• _Assignment_: In the entries below, filter for the word "agent" and copy every matching line.

(Pixel coordinate grounding data)
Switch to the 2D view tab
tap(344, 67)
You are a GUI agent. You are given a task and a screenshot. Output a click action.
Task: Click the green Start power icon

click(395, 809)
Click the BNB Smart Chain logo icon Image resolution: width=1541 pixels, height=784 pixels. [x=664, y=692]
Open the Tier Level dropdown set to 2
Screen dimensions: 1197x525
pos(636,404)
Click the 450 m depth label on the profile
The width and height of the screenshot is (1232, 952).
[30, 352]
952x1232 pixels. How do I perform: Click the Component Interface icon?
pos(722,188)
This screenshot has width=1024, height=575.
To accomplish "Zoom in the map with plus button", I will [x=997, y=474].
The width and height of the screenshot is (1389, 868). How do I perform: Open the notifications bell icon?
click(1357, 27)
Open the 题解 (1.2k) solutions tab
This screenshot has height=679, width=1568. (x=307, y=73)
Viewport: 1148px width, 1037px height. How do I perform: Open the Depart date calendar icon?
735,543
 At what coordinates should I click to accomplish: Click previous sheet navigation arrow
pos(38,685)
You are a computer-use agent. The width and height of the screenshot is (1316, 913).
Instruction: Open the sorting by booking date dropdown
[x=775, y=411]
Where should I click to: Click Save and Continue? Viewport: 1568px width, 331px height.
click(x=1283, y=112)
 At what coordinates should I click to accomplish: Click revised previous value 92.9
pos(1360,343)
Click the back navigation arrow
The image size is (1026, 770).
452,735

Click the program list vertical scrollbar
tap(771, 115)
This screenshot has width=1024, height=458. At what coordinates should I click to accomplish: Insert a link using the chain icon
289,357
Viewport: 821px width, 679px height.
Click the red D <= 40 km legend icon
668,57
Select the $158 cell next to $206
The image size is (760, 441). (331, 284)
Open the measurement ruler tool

• _Answer for the task_:
You are a GUI agent. You are given a task and a screenshot. Output a click action.
You are a computer-use agent. The width and height of the screenshot is (1316, 913).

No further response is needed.